The wind sculpture standing almost three storeys tall is no longer at one of Edmonton's busiest and nosiest corners.
What looked like a supersized pan flute or a hodgepodge of organ pipes at 109th Street and Jasper Avenue was recently removed to make way for a new condo tower.
The $75,000 aluminum and steel structure — called Number 23 for the number of musical notes it was supposed to sound on windy days — was unveiled 10 years ago, the result of a countrywide competition.
But many say the sculpture never piped a solitary note, while others said even if it did, it couldn't be heard over the traffic.
"It absolutely never did anything," said Edmonton artist Ryan McCourt who attended the unveiling in 2002. "It was not even attempting to be a piece of visual art.
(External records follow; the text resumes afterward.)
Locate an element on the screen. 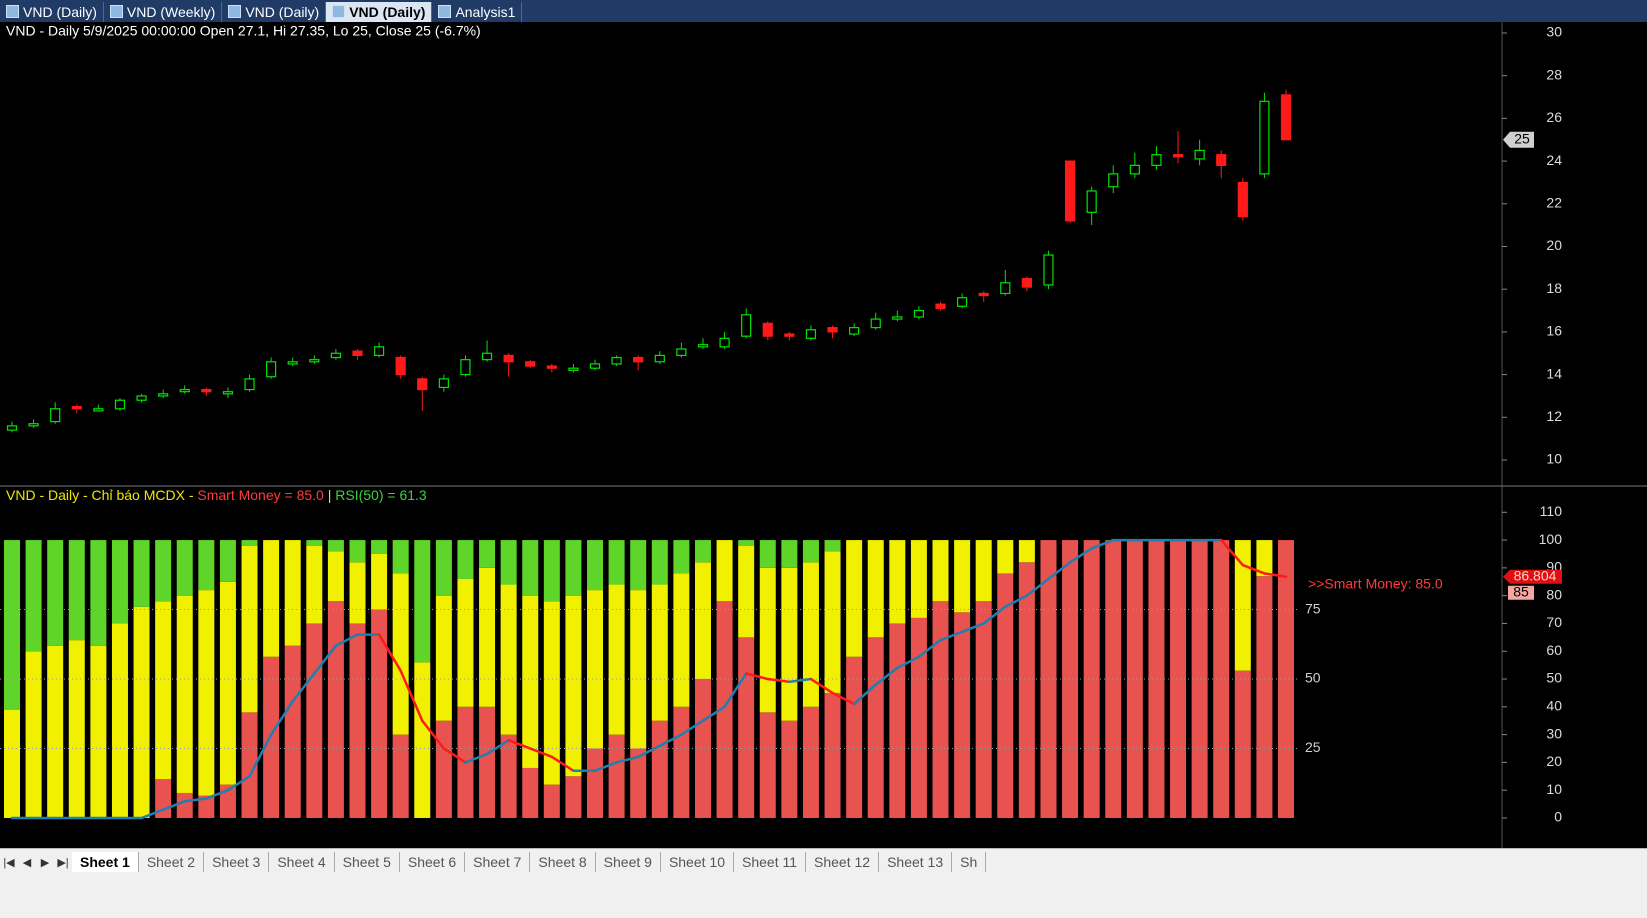  sheet-tab: Sheet 3 is located at coordinates (237, 862).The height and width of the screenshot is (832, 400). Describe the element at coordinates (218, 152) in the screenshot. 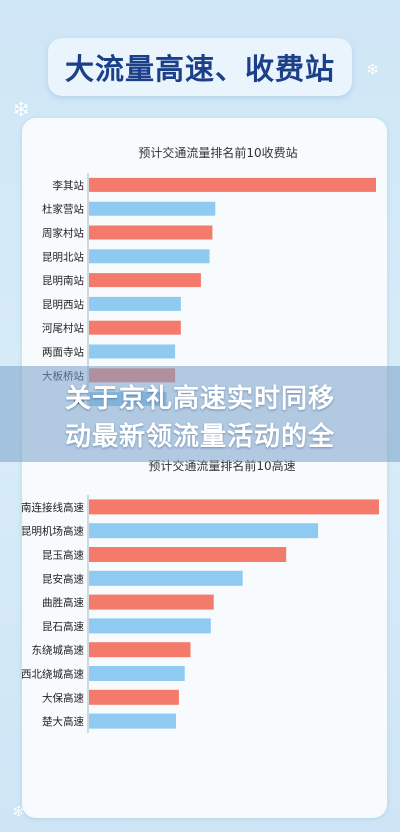

I see `chart-title: 预计交通流量排名前10收费站` at that location.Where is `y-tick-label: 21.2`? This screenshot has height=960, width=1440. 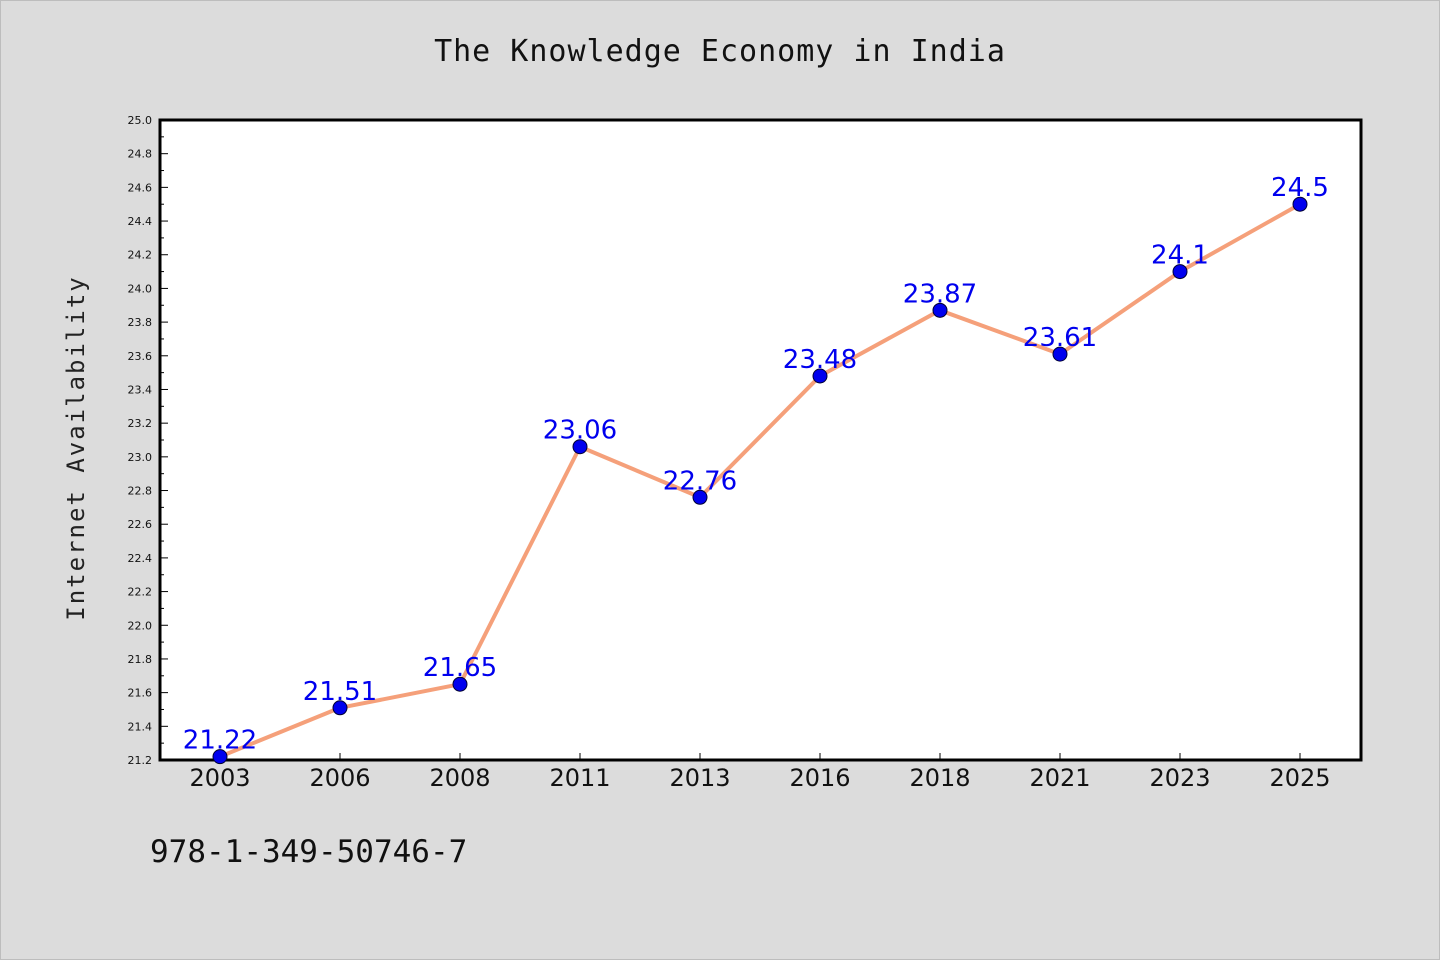
y-tick-label: 21.2 is located at coordinates (140, 760).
It was trying to be a musical instrument and it was failing at that.
"You're always going to hear the traffic over the noise of that," he said. "If the wind is strong enough to have that thing make a noise, it would be making a noise in my ears as well."
Co-creator of the sculpture, Marc Boutin, said the sculpture did make music, but the growing volume of downtown traffic drowned it out.
The Calgary artist said he's happy the artwork is moving.
"We felt that the site was devolving as the right site for that piece and so when we heard that it would be taken down, I have to say that I was excited about its second life."
The city will find a new home by spring, said John Mahon, executive director of the Edmonton Arts Council.
"We're going to do some conservation and restorative work on it because it's been on the street for a number of years and we'll look for a place to resite it because it's our understanding that that location will not be available when this particular construction project is finished."
Boutin said he would like the piece to end up in a more idyllic location.
"The river valley I think is very interesting because Edmontonians do like that necklace of green public spaces," he said. "There is quite a bit of wind that moves down that valley."